Wow, that's interesting. I didn't expect to see Signal listed here.
Disclaimer; Signal is probably my favorite app in in the world. As someone that doesn't use any Facebook owned services, there wouldn't be any other way for me to chat with my friends and family.
But I'd really like to understand what you mean and if I am falling for a scam. How does disclosing my phone number make it insecure and not end-to-end encrypted?
I've put Whatsapp for broadly the same reasons. So not the Op, but my 2 cents:
I cannot listen to any discussion of "privacy" or "encryption" when the software doesn't let me create multiple anonymous accounts on computing device of my choice, and instead it insists on tying itself to my most personal device and ID at the very beginning.

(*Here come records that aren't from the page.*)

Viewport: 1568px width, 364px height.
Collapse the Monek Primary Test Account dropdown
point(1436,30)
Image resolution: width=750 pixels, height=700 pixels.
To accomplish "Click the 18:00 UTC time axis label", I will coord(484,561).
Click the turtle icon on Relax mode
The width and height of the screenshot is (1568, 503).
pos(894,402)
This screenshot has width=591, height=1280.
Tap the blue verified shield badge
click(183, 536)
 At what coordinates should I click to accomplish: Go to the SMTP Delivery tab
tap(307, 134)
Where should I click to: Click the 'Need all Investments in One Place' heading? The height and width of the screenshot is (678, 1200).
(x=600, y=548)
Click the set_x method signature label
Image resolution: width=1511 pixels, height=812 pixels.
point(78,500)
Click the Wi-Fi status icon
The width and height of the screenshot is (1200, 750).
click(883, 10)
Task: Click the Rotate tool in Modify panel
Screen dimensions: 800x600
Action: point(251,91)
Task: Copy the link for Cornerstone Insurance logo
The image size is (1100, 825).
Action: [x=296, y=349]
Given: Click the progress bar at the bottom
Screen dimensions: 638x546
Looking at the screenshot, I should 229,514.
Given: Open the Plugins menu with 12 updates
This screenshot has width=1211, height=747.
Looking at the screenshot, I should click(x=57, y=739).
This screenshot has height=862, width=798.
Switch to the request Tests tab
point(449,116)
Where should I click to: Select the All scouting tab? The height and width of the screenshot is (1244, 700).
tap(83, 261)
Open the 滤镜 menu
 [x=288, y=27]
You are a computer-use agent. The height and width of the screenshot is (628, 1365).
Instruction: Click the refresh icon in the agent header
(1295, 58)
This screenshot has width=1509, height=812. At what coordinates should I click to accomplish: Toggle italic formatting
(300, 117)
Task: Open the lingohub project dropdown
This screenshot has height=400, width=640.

I don't know if Signal does it, but Whatsapp additionally explicitly requires access to your phone contact list. At which point, the end-to-end encryption feels like sarcasm. What's left? You have my identity and you have my social graph. You can tie me to anything you want six ways to Sunday. You've asked for my most treasured things in the first 30 seconds of installation. Everything else feels like ridiculous security theater that makes my life explicitly worse (especially the lack of seamless multi-device support) for positively zero benefit for myself or any of my friends & family.
I understand broad first-principles discussion, but for me personally:
I DON'T care if my discussion with my mother in law is encrypted.
I DO care if everybody I want to chat with gets my phone number and social graph.
Disclaimer; Signal is probably my favorite app in in the world. As someone that doesn't use any Facebook owned services, there wouldn't be any other way for me to chat with my friends and family.
But I'd really like to understand what you mean and if I am falling for a scam. How does disclosing my phone number make it insecure and not end-to-end encrypted?